▶ [Problem requirements]:
Please transcribe every record below exactly as it appears.

=====

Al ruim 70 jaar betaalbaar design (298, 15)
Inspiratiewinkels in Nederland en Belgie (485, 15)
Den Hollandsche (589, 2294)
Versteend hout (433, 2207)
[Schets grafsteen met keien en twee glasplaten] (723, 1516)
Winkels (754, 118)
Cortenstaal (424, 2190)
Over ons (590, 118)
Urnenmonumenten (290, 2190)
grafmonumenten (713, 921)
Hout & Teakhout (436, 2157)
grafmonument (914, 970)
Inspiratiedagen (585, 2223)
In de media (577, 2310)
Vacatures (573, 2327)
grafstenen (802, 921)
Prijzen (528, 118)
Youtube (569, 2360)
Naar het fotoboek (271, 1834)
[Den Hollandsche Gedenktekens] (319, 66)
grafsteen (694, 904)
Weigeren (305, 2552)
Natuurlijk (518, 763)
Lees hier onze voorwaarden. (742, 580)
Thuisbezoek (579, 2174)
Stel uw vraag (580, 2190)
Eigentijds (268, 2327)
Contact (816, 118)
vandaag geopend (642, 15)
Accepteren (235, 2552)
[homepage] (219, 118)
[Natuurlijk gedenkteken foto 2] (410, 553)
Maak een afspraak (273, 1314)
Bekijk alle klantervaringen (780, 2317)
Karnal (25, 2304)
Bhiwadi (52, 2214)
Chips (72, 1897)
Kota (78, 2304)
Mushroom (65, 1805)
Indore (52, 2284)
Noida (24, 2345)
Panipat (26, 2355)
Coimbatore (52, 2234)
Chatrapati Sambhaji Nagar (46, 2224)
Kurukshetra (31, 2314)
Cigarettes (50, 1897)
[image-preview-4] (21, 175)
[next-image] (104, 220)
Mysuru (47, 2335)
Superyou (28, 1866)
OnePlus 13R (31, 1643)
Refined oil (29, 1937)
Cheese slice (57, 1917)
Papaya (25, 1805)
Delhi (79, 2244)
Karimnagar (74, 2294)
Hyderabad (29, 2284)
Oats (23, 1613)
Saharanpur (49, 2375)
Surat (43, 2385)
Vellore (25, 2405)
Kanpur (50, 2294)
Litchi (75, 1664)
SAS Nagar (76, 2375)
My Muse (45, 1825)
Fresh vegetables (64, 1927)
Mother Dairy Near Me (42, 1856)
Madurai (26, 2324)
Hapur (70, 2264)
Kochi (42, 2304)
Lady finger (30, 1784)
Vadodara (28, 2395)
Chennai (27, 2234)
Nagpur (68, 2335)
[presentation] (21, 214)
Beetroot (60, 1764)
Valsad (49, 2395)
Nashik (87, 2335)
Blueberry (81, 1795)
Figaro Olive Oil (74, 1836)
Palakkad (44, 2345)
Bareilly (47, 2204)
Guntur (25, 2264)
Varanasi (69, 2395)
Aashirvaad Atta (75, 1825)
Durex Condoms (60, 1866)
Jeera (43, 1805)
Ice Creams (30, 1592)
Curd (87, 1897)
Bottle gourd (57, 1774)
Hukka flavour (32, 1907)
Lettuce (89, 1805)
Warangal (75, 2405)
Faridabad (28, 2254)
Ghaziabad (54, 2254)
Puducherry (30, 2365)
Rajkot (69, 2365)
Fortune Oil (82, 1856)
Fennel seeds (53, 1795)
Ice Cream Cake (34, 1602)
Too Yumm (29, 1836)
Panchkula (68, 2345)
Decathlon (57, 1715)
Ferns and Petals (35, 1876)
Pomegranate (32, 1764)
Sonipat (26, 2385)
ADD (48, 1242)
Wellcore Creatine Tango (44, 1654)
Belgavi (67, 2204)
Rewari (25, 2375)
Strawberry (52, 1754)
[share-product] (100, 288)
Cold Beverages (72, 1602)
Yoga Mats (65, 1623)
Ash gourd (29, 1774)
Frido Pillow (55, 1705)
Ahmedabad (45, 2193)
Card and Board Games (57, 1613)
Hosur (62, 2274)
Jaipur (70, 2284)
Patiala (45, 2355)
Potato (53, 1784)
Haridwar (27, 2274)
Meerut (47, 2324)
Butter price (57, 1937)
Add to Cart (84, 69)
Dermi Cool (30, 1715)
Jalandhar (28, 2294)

=====

▶ [Written answer]:
Al ruim 70 jaar betaalbaar design (298, 15)
Inspiratiewinkels in Nederland en Belgie (485, 15)
Den Hollandsche (589, 2294)
Versteend hout (433, 2207)
[Schets grafsteen met keien en twee glasplaten] (723, 1516)
Winkels (754, 118)
Cortenstaal (424, 2190)
Over ons (590, 118)
Urnenmonumenten (290, 2190)
grafmonumenten (713, 921)
Hout & Teakhout (436, 2157)
grafmonument (914, 970)
Inspiratiedagen (585, 2223)
In de media (577, 2310)
Vacatures (573, 2327)
grafstenen (802, 921)
Prijzen (528, 118)
Youtube (569, 2360)
Naar het fotoboek (271, 1834)
[Den Hollandsche Gedenktekens] (319, 66)
grafsteen (694, 904)
Weigeren (305, 2552)
Natuurlijk (518, 763)
Lees hier onze voorwaarden. (742, 580)
Thuisbezoek (579, 2174)
Stel uw vraag (580, 2190)
Eigentijds (268, 2327)
Contact (816, 118)
vandaag geopend (642, 15)
Accepteren (235, 2552)
[homepage] (219, 118)
[Natuurlijk gedenkteken foto 2] (410, 553)
Maak een afspraak (273, 1314)
Bekijk alle klantervaringen (780, 2317)
Karnal (25, 2304)
Bhiwadi (52, 2214)
Chips (72, 1897)
Kota (78, 2304)
Mushroom (65, 1805)
Indore (52, 2284)
Noida (24, 2345)
Panipat (26, 2355)
Coimbatore (52, 2234)
Chatrapati Sambhaji Nagar (46, 2224)
Kurukshetra (31, 2314)
Cigarettes (50, 1897)
[image-preview-4] (21, 175)
[next-image] (104, 220)
Mysuru (47, 2335)
Superyou (28, 1866)
OnePlus 13R (31, 1643)
Refined oil (29, 1937)
Cheese slice (57, 1917)
Papaya (25, 1805)
Delhi (79, 2244)
Karimnagar (74, 2294)
Hyderabad (29, 2284)
Oats (23, 1613)
Saharanpur (49, 2375)
Surat (43, 2385)
Vellore (25, 2405)
Kanpur (50, 2294)
Litchi (75, 1664)
SAS Nagar (76, 2375)
My Muse (45, 1825)
Fresh vegetables (64, 1927)
Mother Dairy Near Me (42, 1856)
Madurai (26, 2324)
Hapur (70, 2264)
Kochi (42, 2304)
Lady finger (30, 1784)
Vadodara (28, 2395)
Chennai (27, 2234)
Nagpur (68, 2335)
[presentation] (21, 214)
Beetroot (60, 1764)
Valsad (49, 2395)
Nashik (87, 2335)
Blueberry (81, 1795)
Figaro Olive Oil (74, 1836)
Palakkad (44, 2345)
Bareilly (47, 2204)
Guntur (25, 2264)
Varanasi (69, 2395)
Aashirvaad Atta (75, 1825)
Durex Condoms (60, 1866)
Jeera (43, 1805)
Ice Creams (30, 1592)
Curd (87, 1897)
Bottle gourd (57, 1774)
Hukka flavour (32, 1907)
Lettuce (89, 1805)
Warangal (75, 2405)
Faridabad (28, 2254)
Ghaziabad (54, 2254)
Puducherry (30, 2365)
Rajkot (69, 2365)
Fortune Oil (82, 1856)
Fennel seeds (53, 1795)
Ice Cream Cake (34, 1602)
Too Yumm (29, 1836)
Panchkula (68, 2345)
Decathlon (57, 1715)
Ferns and Petals (35, 1876)
Pomegranate (32, 1764)
Sonipat (26, 2385)
ADD (48, 1242)
Wellcore Creatine Tango (44, 1654)
Belgavi (67, 2204)
Rewari (25, 2375)
Strawberry (52, 1754)
[share-product] (100, 288)
Cold Beverages (72, 1602)
Yoga Mats (65, 1623)
Ash gourd (29, 1774)
Frido Pillow (55, 1705)
Ahmedabad (45, 2193)
Card and Board Games (57, 1613)
Hosur (62, 2274)
Jaipur (70, 2284)
Patiala (45, 2355)
Potato (53, 1784)
Haridwar (27, 2274)
Meerut (47, 2324)
Butter price (57, 1937)
Add to Cart (84, 69)
Dermi Cool (30, 1715)
Jalandhar (28, 2294)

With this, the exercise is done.